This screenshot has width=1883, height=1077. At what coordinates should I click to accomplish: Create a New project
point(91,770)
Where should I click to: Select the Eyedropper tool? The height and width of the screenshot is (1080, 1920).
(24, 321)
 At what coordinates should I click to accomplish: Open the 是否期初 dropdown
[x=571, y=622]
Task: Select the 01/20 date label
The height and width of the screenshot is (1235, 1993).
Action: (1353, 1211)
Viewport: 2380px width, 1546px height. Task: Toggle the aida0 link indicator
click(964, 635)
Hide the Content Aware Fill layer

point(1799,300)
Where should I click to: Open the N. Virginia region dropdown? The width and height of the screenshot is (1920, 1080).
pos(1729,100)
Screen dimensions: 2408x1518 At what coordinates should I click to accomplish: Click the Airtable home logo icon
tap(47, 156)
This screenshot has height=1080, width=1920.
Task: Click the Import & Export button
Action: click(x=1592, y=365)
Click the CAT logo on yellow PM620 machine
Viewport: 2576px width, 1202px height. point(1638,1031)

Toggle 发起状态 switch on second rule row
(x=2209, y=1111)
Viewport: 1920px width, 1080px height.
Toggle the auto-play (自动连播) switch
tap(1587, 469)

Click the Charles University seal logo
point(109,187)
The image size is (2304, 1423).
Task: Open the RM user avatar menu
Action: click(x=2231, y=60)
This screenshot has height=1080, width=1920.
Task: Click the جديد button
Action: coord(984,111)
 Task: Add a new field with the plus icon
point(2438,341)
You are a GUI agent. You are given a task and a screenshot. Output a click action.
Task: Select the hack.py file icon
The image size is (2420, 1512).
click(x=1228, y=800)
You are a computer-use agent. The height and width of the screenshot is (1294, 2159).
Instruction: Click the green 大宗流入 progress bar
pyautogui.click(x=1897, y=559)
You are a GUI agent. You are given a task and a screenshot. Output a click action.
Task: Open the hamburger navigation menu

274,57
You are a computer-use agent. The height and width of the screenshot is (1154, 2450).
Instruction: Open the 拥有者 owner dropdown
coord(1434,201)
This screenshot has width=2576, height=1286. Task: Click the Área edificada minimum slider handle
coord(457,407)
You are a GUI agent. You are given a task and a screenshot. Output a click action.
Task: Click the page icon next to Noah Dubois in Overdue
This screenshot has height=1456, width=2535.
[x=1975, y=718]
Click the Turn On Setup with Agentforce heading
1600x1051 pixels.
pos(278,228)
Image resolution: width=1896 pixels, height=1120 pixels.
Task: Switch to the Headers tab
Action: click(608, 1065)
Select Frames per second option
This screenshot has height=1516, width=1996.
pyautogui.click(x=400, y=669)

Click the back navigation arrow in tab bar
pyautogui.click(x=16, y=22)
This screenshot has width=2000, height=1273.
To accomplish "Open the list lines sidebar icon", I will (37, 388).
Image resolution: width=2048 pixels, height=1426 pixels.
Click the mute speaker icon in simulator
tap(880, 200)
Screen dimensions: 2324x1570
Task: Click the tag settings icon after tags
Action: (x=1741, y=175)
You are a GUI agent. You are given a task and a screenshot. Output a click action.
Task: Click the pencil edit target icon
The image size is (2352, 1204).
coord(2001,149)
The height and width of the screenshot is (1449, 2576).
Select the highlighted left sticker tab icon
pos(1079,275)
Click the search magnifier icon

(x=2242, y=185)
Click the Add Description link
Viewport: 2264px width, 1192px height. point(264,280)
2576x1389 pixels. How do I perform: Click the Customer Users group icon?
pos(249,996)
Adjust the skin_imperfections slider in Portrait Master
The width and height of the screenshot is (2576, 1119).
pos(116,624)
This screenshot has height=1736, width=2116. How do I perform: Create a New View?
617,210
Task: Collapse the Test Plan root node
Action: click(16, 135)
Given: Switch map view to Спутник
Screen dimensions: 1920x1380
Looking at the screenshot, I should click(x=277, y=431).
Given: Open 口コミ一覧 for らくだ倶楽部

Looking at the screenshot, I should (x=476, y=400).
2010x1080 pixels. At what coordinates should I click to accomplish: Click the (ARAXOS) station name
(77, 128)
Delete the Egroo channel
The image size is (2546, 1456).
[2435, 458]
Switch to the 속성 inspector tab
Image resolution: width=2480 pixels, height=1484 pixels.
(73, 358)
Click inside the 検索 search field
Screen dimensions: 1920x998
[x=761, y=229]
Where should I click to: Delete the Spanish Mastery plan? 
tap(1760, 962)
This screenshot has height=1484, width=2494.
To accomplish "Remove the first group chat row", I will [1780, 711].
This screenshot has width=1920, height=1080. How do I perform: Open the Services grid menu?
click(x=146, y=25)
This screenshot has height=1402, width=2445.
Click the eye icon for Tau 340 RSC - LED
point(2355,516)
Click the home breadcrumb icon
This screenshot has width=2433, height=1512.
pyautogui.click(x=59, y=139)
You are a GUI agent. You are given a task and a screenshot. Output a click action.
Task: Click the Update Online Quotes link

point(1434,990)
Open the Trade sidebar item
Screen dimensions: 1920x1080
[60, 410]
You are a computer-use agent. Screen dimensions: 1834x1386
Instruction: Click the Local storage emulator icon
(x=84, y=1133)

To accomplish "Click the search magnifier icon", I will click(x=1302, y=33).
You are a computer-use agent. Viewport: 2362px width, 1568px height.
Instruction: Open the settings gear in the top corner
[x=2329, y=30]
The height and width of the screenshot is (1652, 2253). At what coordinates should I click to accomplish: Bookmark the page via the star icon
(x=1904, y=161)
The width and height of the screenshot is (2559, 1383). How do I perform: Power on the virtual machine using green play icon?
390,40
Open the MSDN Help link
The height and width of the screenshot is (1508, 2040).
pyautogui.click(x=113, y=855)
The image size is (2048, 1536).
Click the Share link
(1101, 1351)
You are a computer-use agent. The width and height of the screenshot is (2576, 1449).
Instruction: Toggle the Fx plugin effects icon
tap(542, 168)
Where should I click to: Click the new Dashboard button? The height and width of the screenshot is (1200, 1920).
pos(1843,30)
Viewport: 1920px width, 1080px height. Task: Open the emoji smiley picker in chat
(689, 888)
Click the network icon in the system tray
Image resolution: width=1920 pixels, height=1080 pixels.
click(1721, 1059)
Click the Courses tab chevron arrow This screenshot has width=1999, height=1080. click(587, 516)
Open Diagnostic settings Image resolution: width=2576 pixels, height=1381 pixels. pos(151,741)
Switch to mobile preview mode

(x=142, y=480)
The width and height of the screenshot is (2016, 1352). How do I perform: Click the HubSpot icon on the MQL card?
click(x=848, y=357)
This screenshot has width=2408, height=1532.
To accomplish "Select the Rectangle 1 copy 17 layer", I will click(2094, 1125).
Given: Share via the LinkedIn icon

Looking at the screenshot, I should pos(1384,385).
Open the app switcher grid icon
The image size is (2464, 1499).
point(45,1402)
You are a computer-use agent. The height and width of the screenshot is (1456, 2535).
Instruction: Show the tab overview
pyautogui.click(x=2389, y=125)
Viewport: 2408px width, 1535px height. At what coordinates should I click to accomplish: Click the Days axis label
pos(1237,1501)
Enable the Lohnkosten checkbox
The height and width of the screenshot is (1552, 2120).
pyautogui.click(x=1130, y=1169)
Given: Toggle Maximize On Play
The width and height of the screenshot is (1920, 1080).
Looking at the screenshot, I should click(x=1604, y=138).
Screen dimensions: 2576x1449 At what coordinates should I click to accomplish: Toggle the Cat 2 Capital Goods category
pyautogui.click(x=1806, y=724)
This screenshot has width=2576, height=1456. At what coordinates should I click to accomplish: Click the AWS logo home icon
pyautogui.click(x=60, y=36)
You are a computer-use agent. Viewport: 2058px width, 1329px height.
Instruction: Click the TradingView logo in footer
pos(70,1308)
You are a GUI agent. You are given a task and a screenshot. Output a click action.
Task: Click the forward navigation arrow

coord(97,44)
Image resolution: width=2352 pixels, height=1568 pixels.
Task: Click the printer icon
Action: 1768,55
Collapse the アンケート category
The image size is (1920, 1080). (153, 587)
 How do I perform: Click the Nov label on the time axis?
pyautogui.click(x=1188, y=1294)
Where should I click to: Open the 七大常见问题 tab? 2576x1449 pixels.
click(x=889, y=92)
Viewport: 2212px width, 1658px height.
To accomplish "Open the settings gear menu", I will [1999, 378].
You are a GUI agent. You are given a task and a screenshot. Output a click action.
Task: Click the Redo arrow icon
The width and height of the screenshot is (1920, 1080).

-------

_What you should do_
From the entries above, select each line containing the string "sidebar".

_Solved problem_
To accomplish "Open the list lines sidebar icon", I will (37, 388).
Open the Trade sidebar item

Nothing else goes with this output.